> [WHAT THE EXERCISE ASKS]: Restate word for word the entries below, starting with the line with "Given: Sort the table by the Статус column" and continuing through the line with "This screenshot has width=1244, height=704.". Include both of those lines and no others.

PROVIDED RECORDS Block Start

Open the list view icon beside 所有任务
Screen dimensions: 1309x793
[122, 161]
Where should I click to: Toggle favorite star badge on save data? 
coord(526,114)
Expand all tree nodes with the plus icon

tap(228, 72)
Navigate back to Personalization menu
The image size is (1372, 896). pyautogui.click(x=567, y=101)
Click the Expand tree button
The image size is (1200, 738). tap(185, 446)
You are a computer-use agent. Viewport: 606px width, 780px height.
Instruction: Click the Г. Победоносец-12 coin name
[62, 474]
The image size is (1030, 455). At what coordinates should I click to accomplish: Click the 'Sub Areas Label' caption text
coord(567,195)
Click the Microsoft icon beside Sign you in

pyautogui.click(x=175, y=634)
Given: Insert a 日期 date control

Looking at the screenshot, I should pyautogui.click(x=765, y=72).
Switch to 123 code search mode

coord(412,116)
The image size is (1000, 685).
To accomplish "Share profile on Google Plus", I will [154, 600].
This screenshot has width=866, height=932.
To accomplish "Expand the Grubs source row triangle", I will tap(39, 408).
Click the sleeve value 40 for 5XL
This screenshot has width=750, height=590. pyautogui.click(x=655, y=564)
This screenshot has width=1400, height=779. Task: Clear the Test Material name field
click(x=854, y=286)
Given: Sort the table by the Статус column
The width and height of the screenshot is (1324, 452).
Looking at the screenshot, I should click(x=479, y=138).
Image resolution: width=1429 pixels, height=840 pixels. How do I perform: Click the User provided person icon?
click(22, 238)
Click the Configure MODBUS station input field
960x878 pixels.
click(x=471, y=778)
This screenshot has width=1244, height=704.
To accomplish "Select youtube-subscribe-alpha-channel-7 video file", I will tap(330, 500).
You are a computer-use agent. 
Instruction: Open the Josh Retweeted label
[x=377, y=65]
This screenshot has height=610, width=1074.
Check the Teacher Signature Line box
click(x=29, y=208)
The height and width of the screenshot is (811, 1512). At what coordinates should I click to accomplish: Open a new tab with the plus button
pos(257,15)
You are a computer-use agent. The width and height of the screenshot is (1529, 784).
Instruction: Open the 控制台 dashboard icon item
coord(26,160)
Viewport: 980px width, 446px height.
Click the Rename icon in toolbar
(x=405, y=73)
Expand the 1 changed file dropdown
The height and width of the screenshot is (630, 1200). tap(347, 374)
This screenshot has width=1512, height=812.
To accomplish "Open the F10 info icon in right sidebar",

PROVIDED RECORDS Block End

> [YOUR SOLUTION]:
Given: Sort the table by the Статус column
The width and height of the screenshot is (1324, 452).
Looking at the screenshot, I should click(x=479, y=138).
Image resolution: width=1429 pixels, height=840 pixels. How do I perform: Click the User provided person icon?
click(22, 238)
Click the Configure MODBUS station input field
960x878 pixels.
click(x=471, y=778)
This screenshot has width=1244, height=704.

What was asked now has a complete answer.